Entries taken from a collection:
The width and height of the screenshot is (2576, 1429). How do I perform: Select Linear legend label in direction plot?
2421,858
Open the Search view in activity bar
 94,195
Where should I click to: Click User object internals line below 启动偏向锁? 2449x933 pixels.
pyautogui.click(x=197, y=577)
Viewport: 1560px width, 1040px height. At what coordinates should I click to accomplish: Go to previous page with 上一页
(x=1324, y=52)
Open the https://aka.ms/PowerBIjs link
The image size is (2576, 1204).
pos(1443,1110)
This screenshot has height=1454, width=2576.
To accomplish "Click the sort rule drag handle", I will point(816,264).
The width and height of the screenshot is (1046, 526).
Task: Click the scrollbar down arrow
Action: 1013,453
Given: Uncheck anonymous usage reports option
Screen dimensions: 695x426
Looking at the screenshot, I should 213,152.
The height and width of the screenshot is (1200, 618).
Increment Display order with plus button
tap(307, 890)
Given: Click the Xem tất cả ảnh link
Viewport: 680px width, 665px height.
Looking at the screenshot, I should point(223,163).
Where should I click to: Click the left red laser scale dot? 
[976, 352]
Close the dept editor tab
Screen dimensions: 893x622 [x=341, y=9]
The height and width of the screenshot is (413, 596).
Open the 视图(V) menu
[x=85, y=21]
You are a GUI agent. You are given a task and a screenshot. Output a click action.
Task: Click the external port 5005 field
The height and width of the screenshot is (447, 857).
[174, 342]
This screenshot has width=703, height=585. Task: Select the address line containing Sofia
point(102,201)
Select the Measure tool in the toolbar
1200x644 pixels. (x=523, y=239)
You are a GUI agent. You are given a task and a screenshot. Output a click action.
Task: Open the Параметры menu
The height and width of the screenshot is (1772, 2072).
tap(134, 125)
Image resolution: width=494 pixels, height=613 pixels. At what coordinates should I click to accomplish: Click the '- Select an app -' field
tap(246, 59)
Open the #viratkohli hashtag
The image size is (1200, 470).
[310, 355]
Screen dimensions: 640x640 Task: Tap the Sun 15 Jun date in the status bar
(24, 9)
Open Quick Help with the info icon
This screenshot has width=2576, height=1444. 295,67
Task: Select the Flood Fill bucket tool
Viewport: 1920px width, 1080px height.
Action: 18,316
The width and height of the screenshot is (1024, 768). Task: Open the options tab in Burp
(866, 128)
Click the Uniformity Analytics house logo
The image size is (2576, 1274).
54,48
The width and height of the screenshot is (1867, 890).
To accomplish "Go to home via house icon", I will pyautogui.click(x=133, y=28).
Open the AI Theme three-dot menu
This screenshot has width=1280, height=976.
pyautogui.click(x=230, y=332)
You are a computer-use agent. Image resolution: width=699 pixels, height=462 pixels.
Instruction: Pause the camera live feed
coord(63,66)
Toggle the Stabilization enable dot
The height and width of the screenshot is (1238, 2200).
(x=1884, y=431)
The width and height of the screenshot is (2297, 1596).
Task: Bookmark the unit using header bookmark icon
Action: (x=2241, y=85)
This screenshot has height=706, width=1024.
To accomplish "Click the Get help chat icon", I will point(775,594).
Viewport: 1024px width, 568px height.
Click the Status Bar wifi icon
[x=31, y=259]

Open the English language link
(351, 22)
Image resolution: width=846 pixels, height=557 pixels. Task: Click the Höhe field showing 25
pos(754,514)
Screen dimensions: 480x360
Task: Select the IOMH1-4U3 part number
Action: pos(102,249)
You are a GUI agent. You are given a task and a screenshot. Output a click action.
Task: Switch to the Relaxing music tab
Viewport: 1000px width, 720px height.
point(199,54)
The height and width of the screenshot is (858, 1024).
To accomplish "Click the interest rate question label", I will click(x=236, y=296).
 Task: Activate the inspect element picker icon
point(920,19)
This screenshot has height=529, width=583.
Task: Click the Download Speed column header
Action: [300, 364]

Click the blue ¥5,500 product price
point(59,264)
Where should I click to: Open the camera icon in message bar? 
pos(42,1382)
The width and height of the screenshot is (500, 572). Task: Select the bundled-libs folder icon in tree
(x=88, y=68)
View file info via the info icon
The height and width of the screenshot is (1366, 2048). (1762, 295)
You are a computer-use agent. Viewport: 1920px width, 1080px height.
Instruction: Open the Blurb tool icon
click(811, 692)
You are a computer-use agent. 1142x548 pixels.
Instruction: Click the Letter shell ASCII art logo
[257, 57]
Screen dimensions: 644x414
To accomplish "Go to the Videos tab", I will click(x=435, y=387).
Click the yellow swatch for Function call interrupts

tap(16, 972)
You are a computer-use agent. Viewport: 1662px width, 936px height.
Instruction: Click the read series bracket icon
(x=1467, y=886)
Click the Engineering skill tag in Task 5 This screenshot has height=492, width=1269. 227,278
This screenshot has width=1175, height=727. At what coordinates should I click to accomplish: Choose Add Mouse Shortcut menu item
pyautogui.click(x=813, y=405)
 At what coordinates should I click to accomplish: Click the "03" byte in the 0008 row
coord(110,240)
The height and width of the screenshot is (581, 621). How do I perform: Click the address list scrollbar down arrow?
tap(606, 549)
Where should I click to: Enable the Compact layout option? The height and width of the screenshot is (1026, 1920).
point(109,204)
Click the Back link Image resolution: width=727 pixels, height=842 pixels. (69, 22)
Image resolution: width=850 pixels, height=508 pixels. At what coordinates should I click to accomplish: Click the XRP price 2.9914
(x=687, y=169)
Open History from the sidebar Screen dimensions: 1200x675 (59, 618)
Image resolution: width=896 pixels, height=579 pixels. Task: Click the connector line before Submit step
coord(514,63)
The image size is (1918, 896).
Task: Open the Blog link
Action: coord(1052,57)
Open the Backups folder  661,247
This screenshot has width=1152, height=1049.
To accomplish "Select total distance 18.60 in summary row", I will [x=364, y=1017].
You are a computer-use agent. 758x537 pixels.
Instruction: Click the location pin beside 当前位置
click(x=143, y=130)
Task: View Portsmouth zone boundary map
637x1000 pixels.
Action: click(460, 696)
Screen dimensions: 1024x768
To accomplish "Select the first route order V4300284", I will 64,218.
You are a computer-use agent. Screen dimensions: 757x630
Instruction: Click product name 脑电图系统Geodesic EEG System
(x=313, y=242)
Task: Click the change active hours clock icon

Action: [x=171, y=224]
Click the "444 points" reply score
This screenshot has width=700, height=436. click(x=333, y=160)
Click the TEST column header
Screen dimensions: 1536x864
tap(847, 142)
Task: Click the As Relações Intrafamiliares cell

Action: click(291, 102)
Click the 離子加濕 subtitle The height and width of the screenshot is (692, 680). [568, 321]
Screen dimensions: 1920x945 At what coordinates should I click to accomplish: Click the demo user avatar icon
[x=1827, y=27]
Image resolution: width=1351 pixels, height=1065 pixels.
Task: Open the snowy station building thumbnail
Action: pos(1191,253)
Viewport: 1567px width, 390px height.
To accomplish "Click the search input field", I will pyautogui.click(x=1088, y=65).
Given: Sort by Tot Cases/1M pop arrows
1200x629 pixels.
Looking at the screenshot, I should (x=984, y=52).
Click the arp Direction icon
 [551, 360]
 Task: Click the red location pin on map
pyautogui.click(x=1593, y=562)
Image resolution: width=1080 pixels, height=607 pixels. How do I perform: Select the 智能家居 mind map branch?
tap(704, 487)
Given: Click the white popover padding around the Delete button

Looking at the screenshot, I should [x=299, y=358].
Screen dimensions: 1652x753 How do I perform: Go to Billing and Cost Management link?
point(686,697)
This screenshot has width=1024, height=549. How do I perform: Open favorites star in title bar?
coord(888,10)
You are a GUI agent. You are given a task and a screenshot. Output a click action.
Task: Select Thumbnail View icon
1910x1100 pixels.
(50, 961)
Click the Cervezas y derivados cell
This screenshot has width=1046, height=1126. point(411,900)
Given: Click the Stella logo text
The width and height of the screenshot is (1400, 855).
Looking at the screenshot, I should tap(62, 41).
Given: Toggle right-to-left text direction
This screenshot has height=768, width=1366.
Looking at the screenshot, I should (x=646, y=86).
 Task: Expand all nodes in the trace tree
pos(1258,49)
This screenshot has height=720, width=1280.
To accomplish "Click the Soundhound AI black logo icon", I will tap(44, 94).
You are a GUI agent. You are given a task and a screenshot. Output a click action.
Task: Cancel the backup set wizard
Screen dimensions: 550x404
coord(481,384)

- _What you need to do_
Copy out the material word for word, beginning at the line that contains "This screenshot has width=1024, height=549." and continuing through the end of the material.

- _Solution_
This screenshot has width=1024, height=549. How do I perform: Open favorites star in title bar?
coord(888,10)
You are a GUI agent. You are given a task and a screenshot. Output a click action.
Task: Select Thumbnail View icon
1910x1100 pixels.
(50, 961)
Click the Cervezas y derivados cell
This screenshot has width=1046, height=1126. point(411,900)
Given: Click the Stella logo text
The width and height of the screenshot is (1400, 855).
Looking at the screenshot, I should tap(62, 41).
Given: Toggle right-to-left text direction
This screenshot has height=768, width=1366.
Looking at the screenshot, I should (x=646, y=86).
 Task: Expand all nodes in the trace tree
pos(1258,49)
This screenshot has height=720, width=1280.
To accomplish "Click the Soundhound AI black logo icon", I will tap(44, 94).
You are a GUI agent. You are given a task and a screenshot. Output a click action.
Task: Cancel the backup set wizard
Screen dimensions: 550x404
coord(481,384)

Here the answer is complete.